Chicken thighs are one of my favorite ingredients to keep on hand for easy dinners at all times. They’re inexpensive, full of flavor, and harder to overcook. Thanks to having their bones left in and skin left on, you can get a gorgeous crispy skin while the chicken stays nice and juicy. That makes this one pot meal an easy and delicious dinner, foolproof even when you have kids running all over the place come dinnertime like I do! My lemon and artichoke chicken thighs remain one of my more popular recipes, so I wanted to use chicken thighs again in a different, but equally flavorful meal. I like to serve these herb and apple roasted chicken thighs over mashed potatoes with whatever roasted vegetables I have on hand.
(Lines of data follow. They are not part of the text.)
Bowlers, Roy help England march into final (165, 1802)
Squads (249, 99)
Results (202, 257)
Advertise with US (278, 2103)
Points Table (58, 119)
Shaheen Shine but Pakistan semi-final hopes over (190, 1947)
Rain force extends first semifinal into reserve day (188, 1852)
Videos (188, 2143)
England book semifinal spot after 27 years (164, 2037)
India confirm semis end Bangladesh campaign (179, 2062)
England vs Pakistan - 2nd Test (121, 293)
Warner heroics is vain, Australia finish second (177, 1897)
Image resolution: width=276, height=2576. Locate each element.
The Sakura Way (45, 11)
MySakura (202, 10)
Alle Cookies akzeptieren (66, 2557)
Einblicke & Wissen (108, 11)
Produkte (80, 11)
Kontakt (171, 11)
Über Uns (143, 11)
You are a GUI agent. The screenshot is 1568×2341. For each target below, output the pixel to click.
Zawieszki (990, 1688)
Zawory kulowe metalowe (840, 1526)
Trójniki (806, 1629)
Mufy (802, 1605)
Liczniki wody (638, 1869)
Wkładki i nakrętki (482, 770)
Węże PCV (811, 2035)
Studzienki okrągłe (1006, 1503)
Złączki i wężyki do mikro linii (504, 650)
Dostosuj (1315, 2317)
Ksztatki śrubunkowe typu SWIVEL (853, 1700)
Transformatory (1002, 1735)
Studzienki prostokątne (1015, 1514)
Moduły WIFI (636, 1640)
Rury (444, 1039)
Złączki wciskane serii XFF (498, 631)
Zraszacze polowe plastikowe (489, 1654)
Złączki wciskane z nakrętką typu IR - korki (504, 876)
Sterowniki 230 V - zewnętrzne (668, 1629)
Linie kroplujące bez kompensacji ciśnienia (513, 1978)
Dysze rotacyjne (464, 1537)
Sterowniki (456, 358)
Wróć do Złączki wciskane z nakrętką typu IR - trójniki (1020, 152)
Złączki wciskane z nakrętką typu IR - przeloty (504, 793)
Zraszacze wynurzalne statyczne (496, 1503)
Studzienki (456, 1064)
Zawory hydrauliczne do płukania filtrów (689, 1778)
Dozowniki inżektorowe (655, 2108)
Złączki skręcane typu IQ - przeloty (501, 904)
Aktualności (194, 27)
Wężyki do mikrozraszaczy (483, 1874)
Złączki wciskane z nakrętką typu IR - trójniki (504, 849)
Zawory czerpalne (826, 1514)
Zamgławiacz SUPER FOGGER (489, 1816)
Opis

To make this easy dinner recipe, first heat your olive oil in a skillet. Add minced garlic and chopped shallots and cook until translucent. Season your chicken thighs with salt, pepper, and fresh herbs. Remove the shallot and garlic mixture from the skillet and set aside, then place the chicken skin side down in your skillet. Sear them until the skin is crispy and brown before flipping over and cook until browned. Return the shallots and garlic to the pan along with one sliced apple and transfer to the oven to bake until the internal temperature of the chicken reaches 165 degrees Fahrenheit. A squeeze of lemon juice, some freshly ground black pepper, and a final sprinkling of fresh herbs complete this cozy dinner. I use a regular cast iron skillet to cook these chicken thighs (and lots of other things), but I have my eye on an enameled cast iron skillet like this one!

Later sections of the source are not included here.